→ **本文**:
上野のガード下で「珍々軒」
上野駅前を歩くと、人の波が押し寄せて来る。右から左から人の流れにアタフタしながら店の風流さにため息が出る。「昭和だ」。
そんな雑踏の中で本日目指すのはラーメン店。「わざわざ上野まで行く必要があるの」と疑問視する声も聞こえてきそうだが、それは行ってから考えよう。実は、ここに来る前、神田の古本市を歩いていた。マニアックな本が並ぶ中、ここぞと見つけた一冊が何と12,000円の金額、流石に手が出なかった。
そんな前座で、歩き疲れての上野アメ横商店街。有るわ、有るわ飲み屋の数、約400件はあると言われるその中で、見つけたるは「珍々軒」。店の軒先に並ぶテーブルにはラーメン吸い込む輩が、実に幸せそうな笑顔で箸を動かしている。
よし俺も席に就こうかと見渡せば、ちょいと横には数名の席待ちが睨み返して来る。「そりゃ、そうだな」と納得して列の最後尾に並び始める。

→ **データ抜粋**:
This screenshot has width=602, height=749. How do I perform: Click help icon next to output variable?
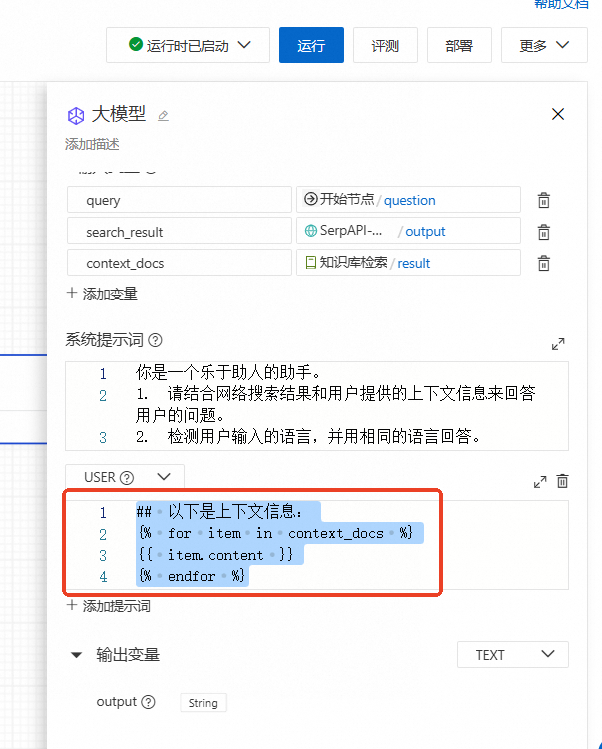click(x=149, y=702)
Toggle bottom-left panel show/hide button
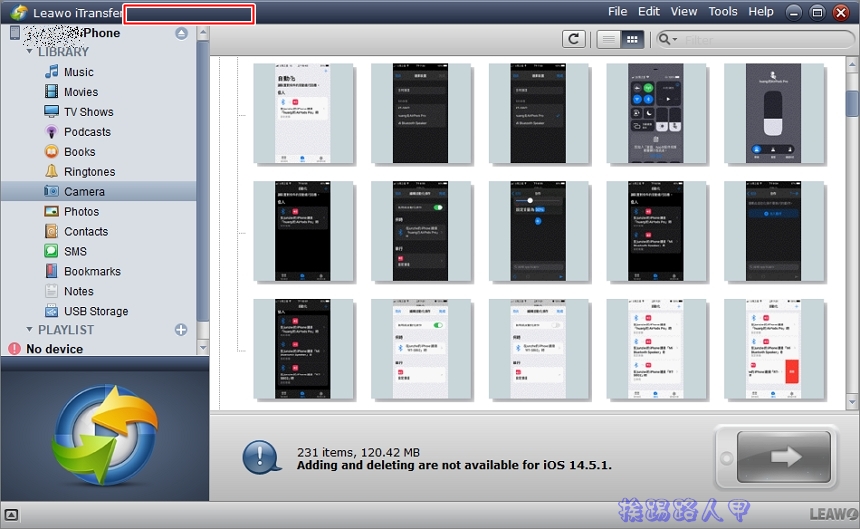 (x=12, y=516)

→ **練習問題**:
(1) 本文の一文「店の軒先に並ぶテーブルにはラーメン吸い込む輩が、実に幸せそうな笑顔で箸を動かしている。」を英語に訳しなさい。
(2) 本文のうち、「上野駅前を歩くと、人の波が押」を含む語句で始まり「金額、流石に手が出なかった。」で終わる部分を、一字も変えずに書き写しなさい。
(3) 本文中でかぎかっこ「」に囲まれている語句を、重複を除いてすべて挙げなさい。
前掲のリストは本文とは関係がない。

→ **解答一覧**:
(1) At the tables lined up under the shop's eaves, folks slurping down ramen are working their chopsticks with truly happy smiles.

(2)
上野駅前を歩くと、人の波が押し寄せて来る。右から左から人の流れにアタフタしながら店の風流さにため息が出る。「昭和だ」。
そんな雑踏の中で本日目指すのはラーメン店。「わざわざ上野まで行く必要があるの」と疑問視する声も聞こえてきそうだが、それは行ってから考えよう。実は、ここに来る前、神田の古本市を歩いていた。マニアックな本が並ぶ中、ここぞと見つけた一冊が何と12,000円の金額、流石に手が出なかった。

(3)
珍々軒
昭和だ
わざわざ上野まで行く必要があるの
そりゃ、そうだな